Please return the material exactly; leave no entry out.

• • • • • • •

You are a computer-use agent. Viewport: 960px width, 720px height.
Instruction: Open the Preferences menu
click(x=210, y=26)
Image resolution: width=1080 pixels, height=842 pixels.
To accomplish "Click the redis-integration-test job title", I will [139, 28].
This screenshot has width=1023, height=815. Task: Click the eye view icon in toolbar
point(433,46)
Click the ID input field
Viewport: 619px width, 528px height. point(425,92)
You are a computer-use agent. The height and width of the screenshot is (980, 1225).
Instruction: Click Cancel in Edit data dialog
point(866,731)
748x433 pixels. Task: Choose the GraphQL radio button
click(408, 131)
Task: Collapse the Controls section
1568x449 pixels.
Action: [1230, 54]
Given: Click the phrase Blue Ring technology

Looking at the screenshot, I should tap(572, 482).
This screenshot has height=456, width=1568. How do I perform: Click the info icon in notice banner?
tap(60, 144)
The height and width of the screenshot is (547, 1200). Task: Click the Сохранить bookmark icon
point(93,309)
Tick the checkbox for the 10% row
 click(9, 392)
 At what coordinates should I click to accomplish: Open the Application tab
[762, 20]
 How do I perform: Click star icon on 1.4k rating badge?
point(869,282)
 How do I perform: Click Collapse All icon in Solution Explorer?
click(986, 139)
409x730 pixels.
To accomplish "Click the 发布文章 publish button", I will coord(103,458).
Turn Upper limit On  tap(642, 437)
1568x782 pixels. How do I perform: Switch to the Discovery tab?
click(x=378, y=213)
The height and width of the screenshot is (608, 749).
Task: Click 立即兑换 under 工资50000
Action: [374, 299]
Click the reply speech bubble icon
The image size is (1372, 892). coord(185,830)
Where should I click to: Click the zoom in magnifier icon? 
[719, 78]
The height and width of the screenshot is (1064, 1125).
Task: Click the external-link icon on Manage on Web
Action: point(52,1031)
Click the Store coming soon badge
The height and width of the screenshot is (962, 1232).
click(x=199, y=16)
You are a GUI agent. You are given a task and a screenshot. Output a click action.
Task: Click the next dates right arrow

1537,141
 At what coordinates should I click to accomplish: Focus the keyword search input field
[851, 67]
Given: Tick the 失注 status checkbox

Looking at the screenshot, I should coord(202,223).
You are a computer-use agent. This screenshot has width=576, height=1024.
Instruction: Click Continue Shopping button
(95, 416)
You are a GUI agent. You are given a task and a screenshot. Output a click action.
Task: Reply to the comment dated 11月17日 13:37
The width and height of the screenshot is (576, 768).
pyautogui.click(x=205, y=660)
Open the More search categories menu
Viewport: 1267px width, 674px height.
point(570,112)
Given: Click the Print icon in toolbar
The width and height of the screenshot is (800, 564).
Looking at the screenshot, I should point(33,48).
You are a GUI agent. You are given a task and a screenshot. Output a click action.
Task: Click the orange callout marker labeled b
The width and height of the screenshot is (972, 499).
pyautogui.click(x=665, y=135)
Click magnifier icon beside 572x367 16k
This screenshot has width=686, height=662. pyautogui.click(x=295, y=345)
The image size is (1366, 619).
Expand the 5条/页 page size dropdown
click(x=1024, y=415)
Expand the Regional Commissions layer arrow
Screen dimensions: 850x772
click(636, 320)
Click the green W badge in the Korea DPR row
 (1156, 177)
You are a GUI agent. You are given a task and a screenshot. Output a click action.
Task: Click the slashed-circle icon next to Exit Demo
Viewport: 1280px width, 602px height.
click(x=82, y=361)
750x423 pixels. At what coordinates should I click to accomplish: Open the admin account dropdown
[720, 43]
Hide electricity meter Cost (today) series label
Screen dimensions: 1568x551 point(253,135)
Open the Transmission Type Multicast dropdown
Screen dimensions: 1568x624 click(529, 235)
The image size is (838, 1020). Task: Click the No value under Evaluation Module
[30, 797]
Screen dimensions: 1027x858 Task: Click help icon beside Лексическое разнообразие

• • • • • • •

* _Exercise response_
You are a computer-use agent. Viewport: 960px width, 720px height.
Instruction: Open the Preferences menu
click(x=210, y=26)
Image resolution: width=1080 pixels, height=842 pixels.
To accomplish "Click the redis-integration-test job title", I will [139, 28].
This screenshot has width=1023, height=815. Task: Click the eye view icon in toolbar
point(433,46)
Click the ID input field
Viewport: 619px width, 528px height. point(425,92)
You are a computer-use agent. The height and width of the screenshot is (980, 1225).
Instruction: Click Cancel in Edit data dialog
point(866,731)
748x433 pixels. Task: Choose the GraphQL radio button
click(408, 131)
Task: Collapse the Controls section
1568x449 pixels.
Action: [1230, 54]
Given: Click the phrase Blue Ring technology

Looking at the screenshot, I should tap(572, 482).
This screenshot has height=456, width=1568. How do I perform: Click the info icon in notice banner?
tap(60, 144)
The height and width of the screenshot is (547, 1200). Task: Click the Сохранить bookmark icon
point(93,309)
Tick the checkbox for the 10% row
 click(9, 392)
 At what coordinates should I click to accomplish: Open the Application tab
[762, 20]
 How do I perform: Click star icon on 1.4k rating badge?
point(869,282)
 How do I perform: Click Collapse All icon in Solution Explorer?
click(986, 139)
409x730 pixels.
To accomplish "Click the 发布文章 publish button", I will coord(103,458).
Turn Upper limit On  tap(642, 437)
1568x782 pixels. How do I perform: Switch to the Discovery tab?
click(x=378, y=213)
The height and width of the screenshot is (608, 749).
Task: Click 立即兑换 under 工资50000
Action: [374, 299]
Click the reply speech bubble icon
The image size is (1372, 892). coord(185,830)
Where should I click to: Click the zoom in magnifier icon? 
[719, 78]
The height and width of the screenshot is (1064, 1125).
Task: Click the external-link icon on Manage on Web
Action: point(52,1031)
Click the Store coming soon badge
The height and width of the screenshot is (962, 1232).
click(x=199, y=16)
You are a GUI agent. You are given a task and a screenshot. Output a click action.
Task: Click the next dates right arrow

1537,141
 At what coordinates should I click to accomplish: Focus the keyword search input field
[851, 67]
Given: Tick the 失注 status checkbox

Looking at the screenshot, I should coord(202,223).
You are a computer-use agent. This screenshot has width=576, height=1024.
Instruction: Click Continue Shopping button
(95, 416)
You are a GUI agent. You are given a task and a screenshot. Output a click action.
Task: Reply to the comment dated 11月17日 13:37
The width and height of the screenshot is (576, 768).
pyautogui.click(x=205, y=660)
Open the More search categories menu
Viewport: 1267px width, 674px height.
point(570,112)
Given: Click the Print icon in toolbar
The width and height of the screenshot is (800, 564).
Looking at the screenshot, I should point(33,48).
You are a GUI agent. You are given a task and a screenshot. Output a click action.
Task: Click the orange callout marker labeled b
The width and height of the screenshot is (972, 499).
pyautogui.click(x=665, y=135)
Click magnifier icon beside 572x367 16k
This screenshot has width=686, height=662. pyautogui.click(x=295, y=345)
The image size is (1366, 619).
Expand the 5条/页 page size dropdown
click(x=1024, y=415)
Expand the Regional Commissions layer arrow
Screen dimensions: 850x772
click(636, 320)
Click the green W badge in the Korea DPR row
 (1156, 177)
You are a GUI agent. You are given a task and a screenshot. Output a click action.
Task: Click the slashed-circle icon next to Exit Demo
Viewport: 1280px width, 602px height.
click(x=82, y=361)
750x423 pixels. At what coordinates should I click to accomplish: Open the admin account dropdown
[720, 43]
Hide electricity meter Cost (today) series label
Screen dimensions: 1568x551 point(253,135)
Open the Transmission Type Multicast dropdown
Screen dimensions: 1568x624 click(529, 235)
The image size is (838, 1020). Task: Click the No value under Evaluation Module
[30, 797]
Screen dimensions: 1027x858 Task: Click help icon beside Лексическое разнообразие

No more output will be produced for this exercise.